> Directions: Reproduce each entry below verbatim.

*** Opening of Data listing ***

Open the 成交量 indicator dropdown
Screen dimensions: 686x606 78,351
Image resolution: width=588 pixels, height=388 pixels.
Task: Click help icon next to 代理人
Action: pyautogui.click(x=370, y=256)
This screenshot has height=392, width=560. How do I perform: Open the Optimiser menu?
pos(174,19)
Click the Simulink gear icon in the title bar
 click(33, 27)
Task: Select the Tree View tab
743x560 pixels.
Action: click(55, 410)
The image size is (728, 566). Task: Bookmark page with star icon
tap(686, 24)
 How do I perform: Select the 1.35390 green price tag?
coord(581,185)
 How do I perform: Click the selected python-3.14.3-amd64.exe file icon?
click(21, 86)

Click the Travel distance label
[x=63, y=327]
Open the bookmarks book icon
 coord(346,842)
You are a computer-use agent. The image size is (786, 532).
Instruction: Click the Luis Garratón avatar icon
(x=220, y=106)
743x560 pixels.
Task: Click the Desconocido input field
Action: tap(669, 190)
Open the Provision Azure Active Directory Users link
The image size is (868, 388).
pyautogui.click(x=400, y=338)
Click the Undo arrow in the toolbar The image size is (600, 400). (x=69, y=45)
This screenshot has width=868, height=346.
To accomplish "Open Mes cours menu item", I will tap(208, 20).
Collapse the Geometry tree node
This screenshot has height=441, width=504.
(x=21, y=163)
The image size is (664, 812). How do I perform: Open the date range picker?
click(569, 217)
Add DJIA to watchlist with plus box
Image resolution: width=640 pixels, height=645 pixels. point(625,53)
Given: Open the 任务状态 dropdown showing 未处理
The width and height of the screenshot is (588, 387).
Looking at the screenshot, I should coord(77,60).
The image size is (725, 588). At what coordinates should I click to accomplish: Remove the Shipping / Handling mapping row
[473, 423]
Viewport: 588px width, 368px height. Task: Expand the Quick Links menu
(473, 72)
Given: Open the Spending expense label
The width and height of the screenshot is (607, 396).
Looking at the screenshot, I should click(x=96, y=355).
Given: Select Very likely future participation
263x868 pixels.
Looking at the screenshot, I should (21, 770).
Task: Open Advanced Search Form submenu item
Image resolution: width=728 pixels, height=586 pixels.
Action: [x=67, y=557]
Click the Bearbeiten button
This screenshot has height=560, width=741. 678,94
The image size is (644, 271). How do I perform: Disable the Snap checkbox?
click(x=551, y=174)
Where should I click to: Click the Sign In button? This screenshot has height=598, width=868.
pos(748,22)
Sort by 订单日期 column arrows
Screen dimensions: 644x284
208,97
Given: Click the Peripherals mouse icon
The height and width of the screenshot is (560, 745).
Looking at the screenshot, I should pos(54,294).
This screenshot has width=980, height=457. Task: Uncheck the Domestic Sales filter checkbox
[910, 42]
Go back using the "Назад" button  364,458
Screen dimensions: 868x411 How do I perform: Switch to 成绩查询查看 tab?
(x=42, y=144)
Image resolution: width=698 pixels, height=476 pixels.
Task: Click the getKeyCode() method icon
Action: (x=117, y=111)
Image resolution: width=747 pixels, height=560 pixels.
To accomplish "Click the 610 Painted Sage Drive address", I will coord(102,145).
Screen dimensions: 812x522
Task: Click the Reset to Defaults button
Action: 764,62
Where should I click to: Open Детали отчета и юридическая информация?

*** Close of Data listing ***

> Result of this task:
Open the 成交量 indicator dropdown
Screen dimensions: 686x606 78,351
Image resolution: width=588 pixels, height=388 pixels.
Task: Click help icon next to 代理人
Action: pyautogui.click(x=370, y=256)
This screenshot has height=392, width=560. How do I perform: Open the Optimiser menu?
pos(174,19)
Click the Simulink gear icon in the title bar
 click(33, 27)
Task: Select the Tree View tab
743x560 pixels.
Action: click(55, 410)
The image size is (728, 566). Task: Bookmark page with star icon
tap(686, 24)
 How do I perform: Select the 1.35390 green price tag?
coord(581,185)
 How do I perform: Click the selected python-3.14.3-amd64.exe file icon?
click(21, 86)

Click the Travel distance label
[x=63, y=327]
Open the bookmarks book icon
 coord(346,842)
You are a computer-use agent. The image size is (786, 532).
Instruction: Click the Luis Garratón avatar icon
(x=220, y=106)
743x560 pixels.
Task: Click the Desconocido input field
Action: tap(669, 190)
Open the Provision Azure Active Directory Users link
The image size is (868, 388).
pyautogui.click(x=400, y=338)
Click the Undo arrow in the toolbar The image size is (600, 400). (x=69, y=45)
This screenshot has width=868, height=346.
To accomplish "Open Mes cours menu item", I will tap(208, 20).
Collapse the Geometry tree node
This screenshot has height=441, width=504.
(x=21, y=163)
The image size is (664, 812). How do I perform: Open the date range picker?
click(569, 217)
Add DJIA to watchlist with plus box
Image resolution: width=640 pixels, height=645 pixels. point(625,53)
Given: Open the 任务状态 dropdown showing 未处理
The width and height of the screenshot is (588, 387).
Looking at the screenshot, I should coord(77,60).
The image size is (725, 588). At what coordinates should I click to accomplish: Remove the Shipping / Handling mapping row
[473, 423]
Viewport: 588px width, 368px height. Task: Expand the Quick Links menu
(473, 72)
Given: Open the Spending expense label
The width and height of the screenshot is (607, 396).
Looking at the screenshot, I should click(x=96, y=355).
Given: Select Very likely future participation
263x868 pixels.
Looking at the screenshot, I should (21, 770).
Task: Open Advanced Search Form submenu item
Image resolution: width=728 pixels, height=586 pixels.
Action: [x=67, y=557]
Click the Bearbeiten button
This screenshot has height=560, width=741. 678,94
The image size is (644, 271). How do I perform: Disable the Snap checkbox?
click(x=551, y=174)
Where should I click to: Click the Sign In button? This screenshot has height=598, width=868.
pos(748,22)
Sort by 订单日期 column arrows
Screen dimensions: 644x284
208,97
Given: Click the Peripherals mouse icon
The height and width of the screenshot is (560, 745).
Looking at the screenshot, I should pos(54,294).
This screenshot has width=980, height=457. Task: Uncheck the Domestic Sales filter checkbox
[910, 42]
Go back using the "Назад" button  364,458
Screen dimensions: 868x411 How do I perform: Switch to 成绩查询查看 tab?
(x=42, y=144)
Image resolution: width=698 pixels, height=476 pixels.
Task: Click the getKeyCode() method icon
Action: (x=117, y=111)
Image resolution: width=747 pixels, height=560 pixels.
To accomplish "Click the 610 Painted Sage Drive address", I will coord(102,145).
Screen dimensions: 812x522
Task: Click the Reset to Defaults button
Action: 764,62
Where should I click to: Open Детали отчета и юридическая информация?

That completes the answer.